Your task is to copy each line of the material that holds the word "will".

--*--

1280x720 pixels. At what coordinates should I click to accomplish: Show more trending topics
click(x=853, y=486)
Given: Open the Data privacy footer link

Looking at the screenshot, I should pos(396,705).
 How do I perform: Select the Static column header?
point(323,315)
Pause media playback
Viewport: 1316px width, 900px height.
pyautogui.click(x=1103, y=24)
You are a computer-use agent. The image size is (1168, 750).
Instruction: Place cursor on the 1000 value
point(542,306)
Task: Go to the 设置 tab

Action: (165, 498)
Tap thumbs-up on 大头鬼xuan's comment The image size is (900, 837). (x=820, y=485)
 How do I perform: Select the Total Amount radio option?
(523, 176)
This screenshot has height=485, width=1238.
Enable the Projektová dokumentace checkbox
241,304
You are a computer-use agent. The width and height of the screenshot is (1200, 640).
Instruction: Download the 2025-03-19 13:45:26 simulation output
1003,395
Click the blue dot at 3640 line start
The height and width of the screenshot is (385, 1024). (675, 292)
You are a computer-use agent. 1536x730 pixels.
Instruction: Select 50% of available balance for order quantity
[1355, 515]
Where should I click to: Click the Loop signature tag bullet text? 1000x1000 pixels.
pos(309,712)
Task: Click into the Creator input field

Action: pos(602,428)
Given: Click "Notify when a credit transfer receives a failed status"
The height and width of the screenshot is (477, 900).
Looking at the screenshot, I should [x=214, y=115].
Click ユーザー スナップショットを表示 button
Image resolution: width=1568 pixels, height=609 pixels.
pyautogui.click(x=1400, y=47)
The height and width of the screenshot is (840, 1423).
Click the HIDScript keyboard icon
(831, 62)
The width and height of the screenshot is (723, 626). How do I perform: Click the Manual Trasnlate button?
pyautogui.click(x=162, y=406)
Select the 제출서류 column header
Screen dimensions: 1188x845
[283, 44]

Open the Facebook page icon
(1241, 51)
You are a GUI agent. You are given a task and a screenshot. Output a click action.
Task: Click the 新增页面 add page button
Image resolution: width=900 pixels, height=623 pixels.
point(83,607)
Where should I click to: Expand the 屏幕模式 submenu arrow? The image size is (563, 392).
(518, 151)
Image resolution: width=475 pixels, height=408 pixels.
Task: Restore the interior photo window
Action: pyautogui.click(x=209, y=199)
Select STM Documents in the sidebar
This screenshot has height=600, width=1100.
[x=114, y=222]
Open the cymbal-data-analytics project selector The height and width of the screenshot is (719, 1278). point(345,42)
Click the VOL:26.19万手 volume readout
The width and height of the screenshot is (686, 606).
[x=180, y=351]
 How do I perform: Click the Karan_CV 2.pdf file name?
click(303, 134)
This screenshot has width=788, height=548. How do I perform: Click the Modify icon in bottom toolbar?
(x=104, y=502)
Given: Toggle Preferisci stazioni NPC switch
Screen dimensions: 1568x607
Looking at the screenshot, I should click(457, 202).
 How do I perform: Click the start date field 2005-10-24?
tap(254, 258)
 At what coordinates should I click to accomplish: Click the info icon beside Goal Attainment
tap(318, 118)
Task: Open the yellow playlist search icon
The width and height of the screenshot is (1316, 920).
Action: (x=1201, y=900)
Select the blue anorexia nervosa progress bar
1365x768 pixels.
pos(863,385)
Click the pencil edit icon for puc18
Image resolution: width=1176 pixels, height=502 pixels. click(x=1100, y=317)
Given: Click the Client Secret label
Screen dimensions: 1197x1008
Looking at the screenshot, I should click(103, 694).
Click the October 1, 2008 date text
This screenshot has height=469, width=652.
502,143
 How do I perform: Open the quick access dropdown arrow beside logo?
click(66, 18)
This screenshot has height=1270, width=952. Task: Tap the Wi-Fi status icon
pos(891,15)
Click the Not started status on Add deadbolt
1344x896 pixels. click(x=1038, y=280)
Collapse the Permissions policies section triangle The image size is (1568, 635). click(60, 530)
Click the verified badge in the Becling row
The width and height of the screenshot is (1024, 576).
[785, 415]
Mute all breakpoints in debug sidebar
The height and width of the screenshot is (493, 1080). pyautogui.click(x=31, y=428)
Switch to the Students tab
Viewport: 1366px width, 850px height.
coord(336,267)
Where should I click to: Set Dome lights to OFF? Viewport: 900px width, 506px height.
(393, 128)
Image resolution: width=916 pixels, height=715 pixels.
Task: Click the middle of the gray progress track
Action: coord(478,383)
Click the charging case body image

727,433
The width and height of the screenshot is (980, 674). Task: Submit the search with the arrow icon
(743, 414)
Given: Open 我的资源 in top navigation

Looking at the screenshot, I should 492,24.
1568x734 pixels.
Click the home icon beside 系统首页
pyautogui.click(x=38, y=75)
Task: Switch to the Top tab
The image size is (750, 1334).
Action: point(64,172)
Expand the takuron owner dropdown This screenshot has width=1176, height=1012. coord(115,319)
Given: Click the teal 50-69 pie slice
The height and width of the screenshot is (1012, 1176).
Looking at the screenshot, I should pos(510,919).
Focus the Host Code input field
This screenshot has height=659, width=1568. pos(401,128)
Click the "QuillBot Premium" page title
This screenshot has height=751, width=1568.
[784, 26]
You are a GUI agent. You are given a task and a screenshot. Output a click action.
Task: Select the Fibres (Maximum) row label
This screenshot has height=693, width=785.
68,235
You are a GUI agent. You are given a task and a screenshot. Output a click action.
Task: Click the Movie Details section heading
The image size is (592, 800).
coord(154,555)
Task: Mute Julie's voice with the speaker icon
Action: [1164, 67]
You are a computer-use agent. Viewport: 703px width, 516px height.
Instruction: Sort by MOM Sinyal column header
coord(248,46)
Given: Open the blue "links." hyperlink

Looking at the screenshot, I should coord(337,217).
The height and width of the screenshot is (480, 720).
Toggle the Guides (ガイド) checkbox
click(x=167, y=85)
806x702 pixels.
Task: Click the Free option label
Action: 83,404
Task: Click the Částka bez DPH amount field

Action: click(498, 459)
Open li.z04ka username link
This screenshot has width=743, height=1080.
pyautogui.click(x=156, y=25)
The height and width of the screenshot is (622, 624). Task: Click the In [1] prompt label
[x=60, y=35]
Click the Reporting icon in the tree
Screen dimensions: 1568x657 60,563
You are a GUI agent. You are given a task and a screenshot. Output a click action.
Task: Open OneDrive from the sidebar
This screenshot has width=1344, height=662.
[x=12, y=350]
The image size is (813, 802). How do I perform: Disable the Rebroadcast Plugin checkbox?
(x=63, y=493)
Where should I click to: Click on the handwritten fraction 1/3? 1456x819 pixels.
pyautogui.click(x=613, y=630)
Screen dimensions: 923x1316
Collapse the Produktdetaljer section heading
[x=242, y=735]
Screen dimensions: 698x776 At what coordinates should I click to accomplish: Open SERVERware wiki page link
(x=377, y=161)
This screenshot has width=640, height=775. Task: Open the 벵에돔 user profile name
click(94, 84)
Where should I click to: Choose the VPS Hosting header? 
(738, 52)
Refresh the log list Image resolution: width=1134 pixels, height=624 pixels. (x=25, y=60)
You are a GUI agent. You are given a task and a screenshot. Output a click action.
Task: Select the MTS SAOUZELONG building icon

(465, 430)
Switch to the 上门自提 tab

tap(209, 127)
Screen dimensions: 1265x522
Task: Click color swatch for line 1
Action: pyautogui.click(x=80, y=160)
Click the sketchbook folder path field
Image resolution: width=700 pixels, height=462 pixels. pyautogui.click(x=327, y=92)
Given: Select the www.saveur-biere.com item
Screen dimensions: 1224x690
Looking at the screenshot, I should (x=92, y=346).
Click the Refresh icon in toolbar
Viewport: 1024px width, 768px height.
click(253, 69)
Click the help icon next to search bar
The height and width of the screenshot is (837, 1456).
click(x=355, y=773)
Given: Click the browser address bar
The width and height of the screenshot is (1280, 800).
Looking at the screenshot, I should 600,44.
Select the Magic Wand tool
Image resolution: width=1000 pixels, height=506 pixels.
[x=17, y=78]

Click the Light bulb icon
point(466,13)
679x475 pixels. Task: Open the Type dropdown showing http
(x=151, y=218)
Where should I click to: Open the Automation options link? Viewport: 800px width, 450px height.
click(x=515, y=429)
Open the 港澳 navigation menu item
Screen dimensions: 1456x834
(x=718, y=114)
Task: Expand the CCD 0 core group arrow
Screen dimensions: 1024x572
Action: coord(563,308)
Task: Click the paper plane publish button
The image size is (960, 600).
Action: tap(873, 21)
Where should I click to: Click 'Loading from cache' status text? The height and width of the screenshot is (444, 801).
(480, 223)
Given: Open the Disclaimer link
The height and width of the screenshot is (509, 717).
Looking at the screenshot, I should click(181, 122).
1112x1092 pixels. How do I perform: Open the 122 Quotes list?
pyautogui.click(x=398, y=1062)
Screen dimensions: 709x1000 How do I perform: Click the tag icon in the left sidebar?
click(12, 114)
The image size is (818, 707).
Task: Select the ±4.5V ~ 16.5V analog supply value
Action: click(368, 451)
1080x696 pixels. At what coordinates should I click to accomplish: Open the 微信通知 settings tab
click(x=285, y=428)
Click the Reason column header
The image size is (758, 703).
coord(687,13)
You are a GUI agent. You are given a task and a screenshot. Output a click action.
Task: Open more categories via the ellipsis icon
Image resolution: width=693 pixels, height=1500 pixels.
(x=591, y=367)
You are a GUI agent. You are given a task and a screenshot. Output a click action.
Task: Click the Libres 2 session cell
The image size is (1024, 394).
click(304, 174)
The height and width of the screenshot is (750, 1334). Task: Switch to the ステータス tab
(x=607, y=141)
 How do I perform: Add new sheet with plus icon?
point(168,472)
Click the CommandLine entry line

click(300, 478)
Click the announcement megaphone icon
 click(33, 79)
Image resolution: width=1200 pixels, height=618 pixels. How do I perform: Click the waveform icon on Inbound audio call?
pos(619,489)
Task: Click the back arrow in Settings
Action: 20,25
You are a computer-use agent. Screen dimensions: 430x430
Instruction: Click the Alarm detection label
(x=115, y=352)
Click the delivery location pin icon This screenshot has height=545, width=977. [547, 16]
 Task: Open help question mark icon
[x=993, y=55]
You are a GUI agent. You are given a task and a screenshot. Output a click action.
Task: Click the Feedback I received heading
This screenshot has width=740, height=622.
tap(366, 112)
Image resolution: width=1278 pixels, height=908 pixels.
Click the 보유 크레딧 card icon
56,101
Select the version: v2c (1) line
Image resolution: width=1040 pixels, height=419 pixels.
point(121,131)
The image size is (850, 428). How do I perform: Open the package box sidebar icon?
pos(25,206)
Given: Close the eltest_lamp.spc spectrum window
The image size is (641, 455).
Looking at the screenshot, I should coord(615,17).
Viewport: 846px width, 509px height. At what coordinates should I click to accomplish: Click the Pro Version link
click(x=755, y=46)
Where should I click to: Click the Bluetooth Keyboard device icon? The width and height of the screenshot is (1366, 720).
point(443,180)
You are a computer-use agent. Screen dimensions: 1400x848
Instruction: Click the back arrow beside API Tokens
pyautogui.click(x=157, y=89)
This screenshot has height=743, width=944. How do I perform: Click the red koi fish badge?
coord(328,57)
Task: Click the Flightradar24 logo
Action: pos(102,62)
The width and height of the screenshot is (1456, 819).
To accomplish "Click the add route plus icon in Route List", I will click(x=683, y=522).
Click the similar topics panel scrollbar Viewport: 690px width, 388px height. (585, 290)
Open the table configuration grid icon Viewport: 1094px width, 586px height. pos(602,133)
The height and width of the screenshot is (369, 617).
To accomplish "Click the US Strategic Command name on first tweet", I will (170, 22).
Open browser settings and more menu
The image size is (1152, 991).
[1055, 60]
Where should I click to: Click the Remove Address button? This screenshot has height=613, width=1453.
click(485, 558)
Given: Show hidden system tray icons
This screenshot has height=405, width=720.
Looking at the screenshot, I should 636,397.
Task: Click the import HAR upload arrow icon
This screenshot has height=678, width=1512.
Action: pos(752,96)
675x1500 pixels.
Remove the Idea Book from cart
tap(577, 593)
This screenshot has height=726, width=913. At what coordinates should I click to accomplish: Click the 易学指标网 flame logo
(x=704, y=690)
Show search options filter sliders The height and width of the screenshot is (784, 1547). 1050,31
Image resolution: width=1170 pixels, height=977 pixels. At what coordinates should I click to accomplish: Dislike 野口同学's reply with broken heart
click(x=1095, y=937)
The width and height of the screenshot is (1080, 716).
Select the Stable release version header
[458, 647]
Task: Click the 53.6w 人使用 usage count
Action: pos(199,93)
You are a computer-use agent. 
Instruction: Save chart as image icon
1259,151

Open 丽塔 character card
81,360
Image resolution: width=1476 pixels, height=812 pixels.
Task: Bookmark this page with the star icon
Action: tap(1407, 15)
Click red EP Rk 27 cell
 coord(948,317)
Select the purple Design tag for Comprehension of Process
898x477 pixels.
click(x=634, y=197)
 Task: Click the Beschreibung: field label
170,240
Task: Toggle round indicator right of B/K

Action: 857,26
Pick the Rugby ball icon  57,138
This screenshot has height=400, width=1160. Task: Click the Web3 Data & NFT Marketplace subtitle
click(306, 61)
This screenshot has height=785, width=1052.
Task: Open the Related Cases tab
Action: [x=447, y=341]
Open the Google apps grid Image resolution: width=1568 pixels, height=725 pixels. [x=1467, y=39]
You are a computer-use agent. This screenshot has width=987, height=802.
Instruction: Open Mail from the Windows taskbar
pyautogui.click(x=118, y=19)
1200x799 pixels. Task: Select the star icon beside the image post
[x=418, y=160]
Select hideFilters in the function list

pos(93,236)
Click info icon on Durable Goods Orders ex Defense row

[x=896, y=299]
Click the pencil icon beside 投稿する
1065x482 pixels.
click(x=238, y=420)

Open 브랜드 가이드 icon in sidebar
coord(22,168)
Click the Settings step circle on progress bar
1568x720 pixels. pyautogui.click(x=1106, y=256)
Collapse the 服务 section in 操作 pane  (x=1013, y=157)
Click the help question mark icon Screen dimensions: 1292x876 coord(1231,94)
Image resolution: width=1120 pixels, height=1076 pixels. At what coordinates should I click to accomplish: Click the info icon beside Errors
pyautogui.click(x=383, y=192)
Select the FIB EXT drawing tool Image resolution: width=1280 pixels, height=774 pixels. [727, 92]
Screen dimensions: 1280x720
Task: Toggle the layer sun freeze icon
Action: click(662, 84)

--*--

> _Exercise response_:
To accomplish "Click the add route plus icon in Route List", I will click(x=683, y=522).
To accomplish "Click the US Strategic Command name on first tweet", I will (170, 22).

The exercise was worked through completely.